= WORKING DATA =
*-*-*

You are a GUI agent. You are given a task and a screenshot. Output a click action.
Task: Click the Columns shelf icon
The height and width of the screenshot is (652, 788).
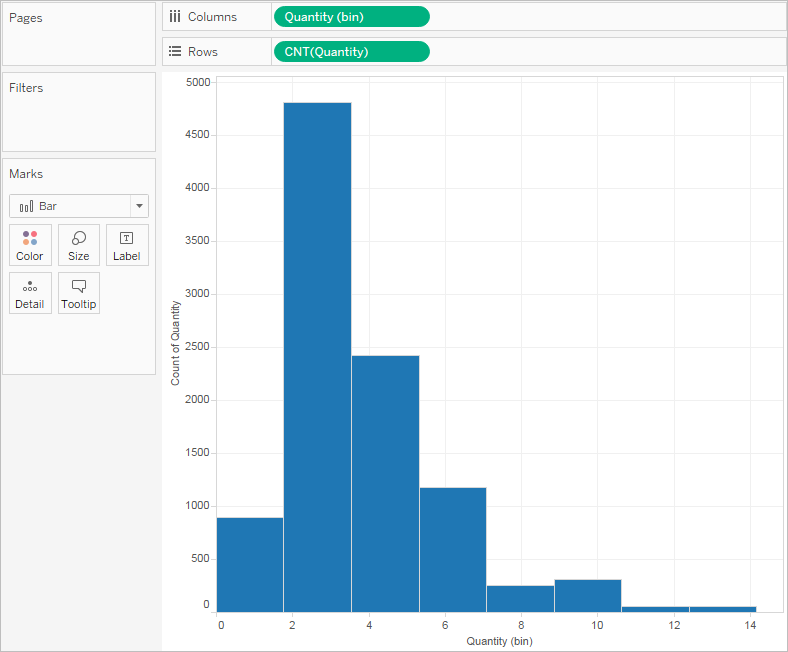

*-*-*

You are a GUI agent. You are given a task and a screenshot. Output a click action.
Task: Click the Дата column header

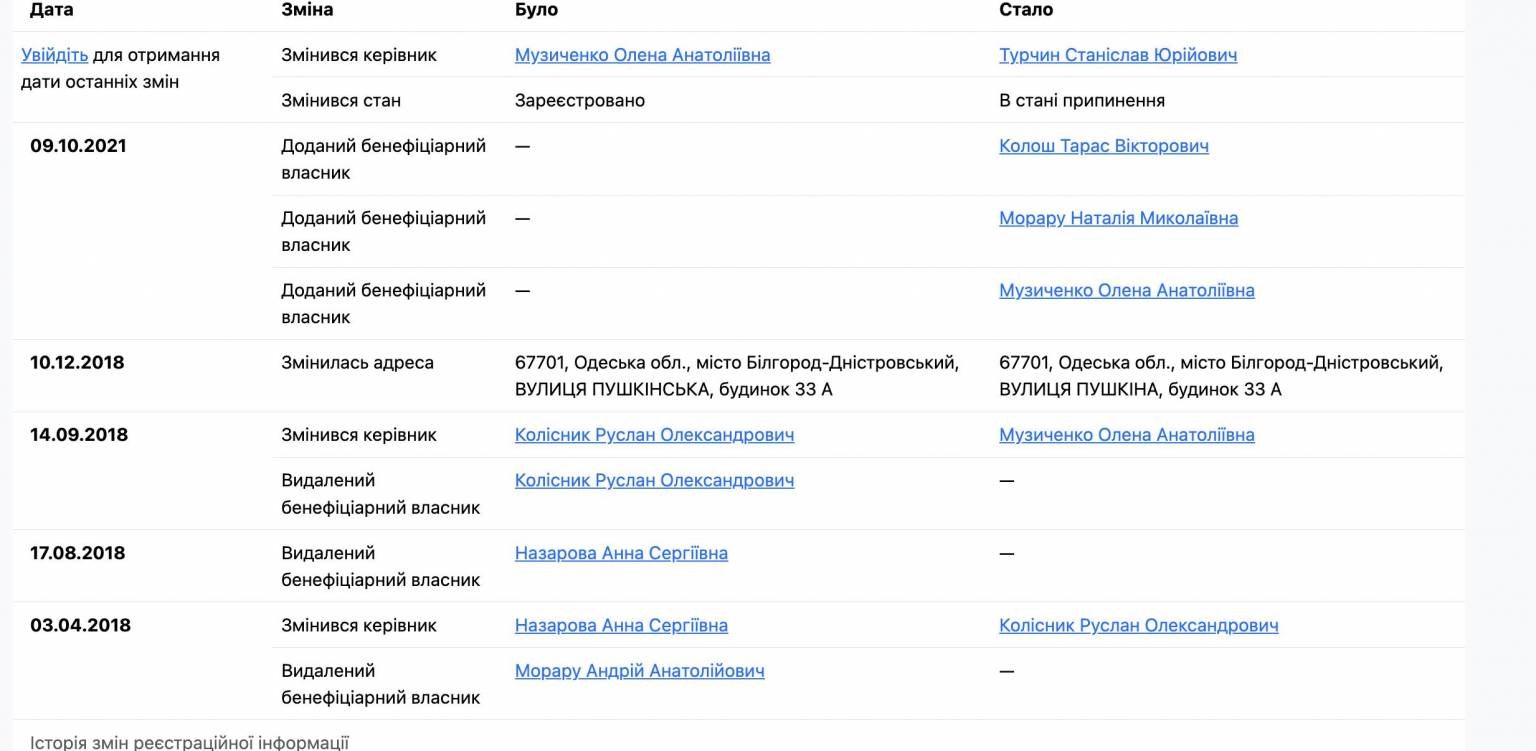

*-*-*

= WORK TASK =
Give back, exactly as written, the stretch from the line with "Task: Click the Columns shelf icon" through the line with "The height and", and no other lines from the records above.

= ANSWER TO THE EXERCISE =
Task: Click the Columns shelf icon
The height and width of the screenshot is (652, 788).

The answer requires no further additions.